TurboTax had me fill out the HSA distribution first, then it asked about medical expenses (note you don't enter ACA premiums here), and then it says , so we see that you had an HSA distribution of X we assume you used 100% of it towards these qualified medical expenses... of which of course you say yes, and then they subtract X from your medical expense total.

Then if you had ACA, at the end you fill that part out about premiums because they have to re-calculate your ACA credit based on actuals so that they know how much you actually owe for insurance premiums since you have to settle up at tax time.

It then goes back in and puts the final insurance premium total into your medical expense to determine if you met the 7.5% threshold.
 
Thanks, Karen. I should have tried it in Turbotax, but did not, because I did not put in for reimbursement of any expenses yet from HSA, but was wondering about using HSA for these expenses this year or in future years.

I will just have to add to my notes that I cannot reimburse any 2017 medical expenses.

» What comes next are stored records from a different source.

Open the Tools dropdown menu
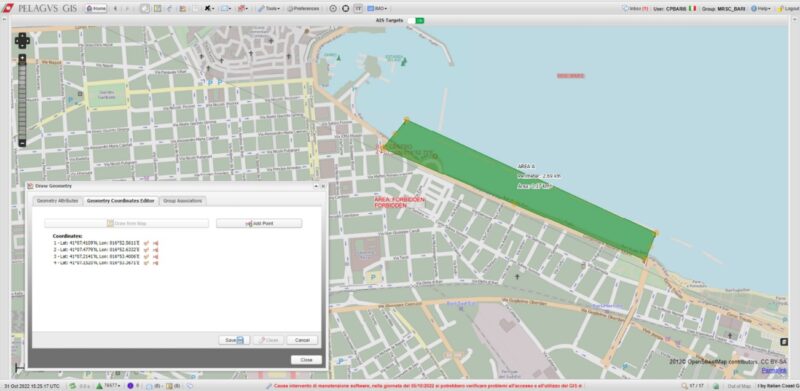Viewport: 800px width, 391px height. click(x=268, y=9)
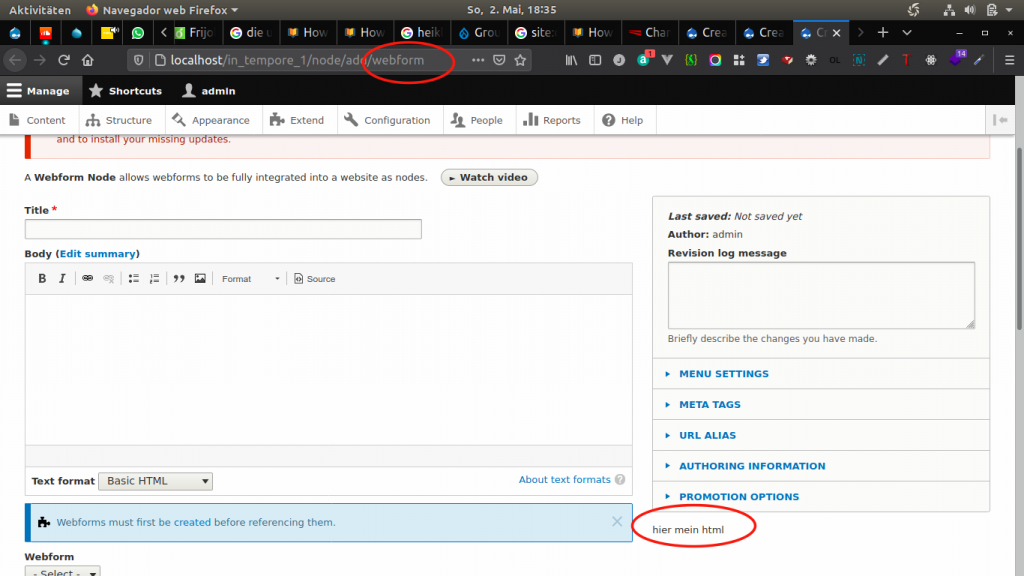The width and height of the screenshot is (1024, 576).
Task: Click the Bold formatting icon
Action: tap(42, 279)
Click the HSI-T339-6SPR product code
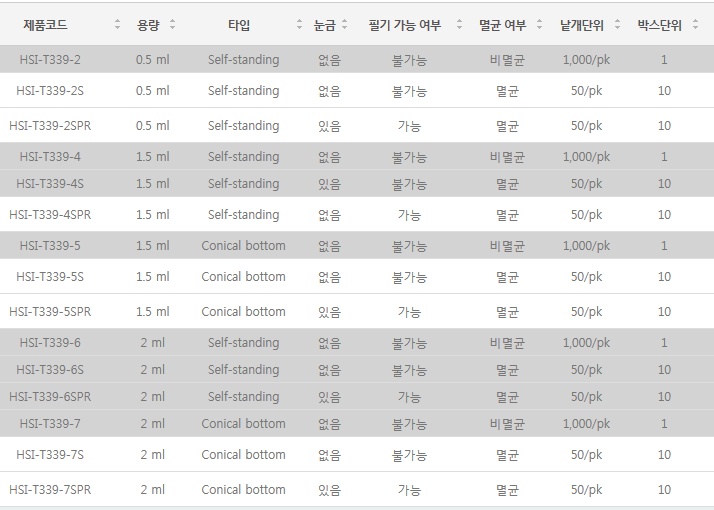 [x=50, y=397]
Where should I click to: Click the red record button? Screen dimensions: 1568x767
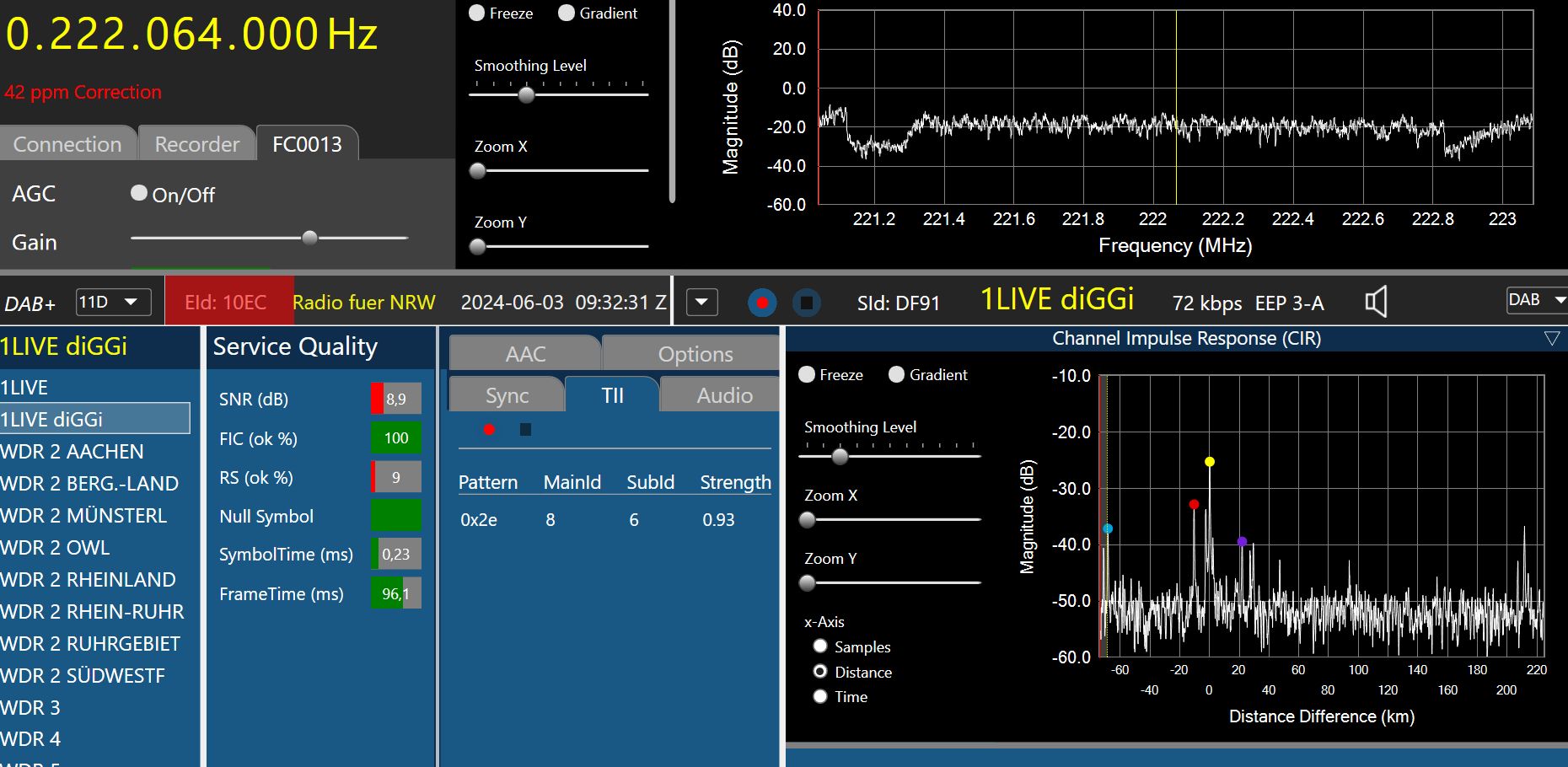762,303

2017 was the first year I had an HSA, and coincidentally the first year I ever had high enough medical expenses to deduct. I retired at the end of January 2017 last year and had much lower income than previously, 11 months of COBRA medical and dental to count toward the 7.5%, plus a pricey scan that insurance would not cover, plus dental work.

I maxed out my HSA contribution for 2017 and the 6 months worth I am able to contribute this year (I turn 65 in July) and am trying to decide if maintaining the HSA account is worth the hassle, since the balance is not large, or if I should just start using the funds.
 
I've always used the funds as they were intended; to pay medical expenses.

Rx drugs, co-pays at check in, lab fees billed, Rx glasses and the dentist.
 
We had a recent thread where I unsuccessfully argued that only the part above 7.5% or 10% or whatever the threshold on schedule A could not be used for HSA withdrawals. Others convinced me that the full amount you put on schedule A, including the part that got you to the threshold, was ineligible. I don't remember what the source was. A search of the last 6 months might find it.

HSAs are kind of funny. A lot of places either have low rates on fixed investments, or charge high expense rates. If you don't have much money in one, I'd say it probably isn't worth keeping open if you have expenses to take.

I had a few healthy years when I first opened an HSA so I couldn't withdraw it all (penalty and tax free) if I wanted to. I was getting 1.5% fixed with no fees at my CU, which isn't terrible. My account got large enough that I just moved my account to SelectAccount, where I can invest more aggressively with small fees--I think $30/year. If you only have $3000 there, that's 1% (too high for my tastes), but if you have $30K, that's 0.1% (much better).

I like keeping the HSA as an emergency fund of sorts. I can take what I'm allowed in past medical expenses with no taxable income. I like to have that option in my pocket rather than withdraw it in a year where I have room to take income.
 
HSAs are kind of funny. A lot of places either have low rates on fixed investments, or charge high expense rates. If you don't have much money in one, I'd say it probably isn't worth keeping open if you have expenses to take.

+1
If you have a very limiting HSA it is likely better to redeem the expenses. I have not redeemed any of my HSA, but have kept the receipts as I can redeem later if I want. But I have an HSA where I can invest the assets. I'm using this as a vehicle to create a tax free fund for paying for health care in later years. After 65 the rules change and the HSA can do more.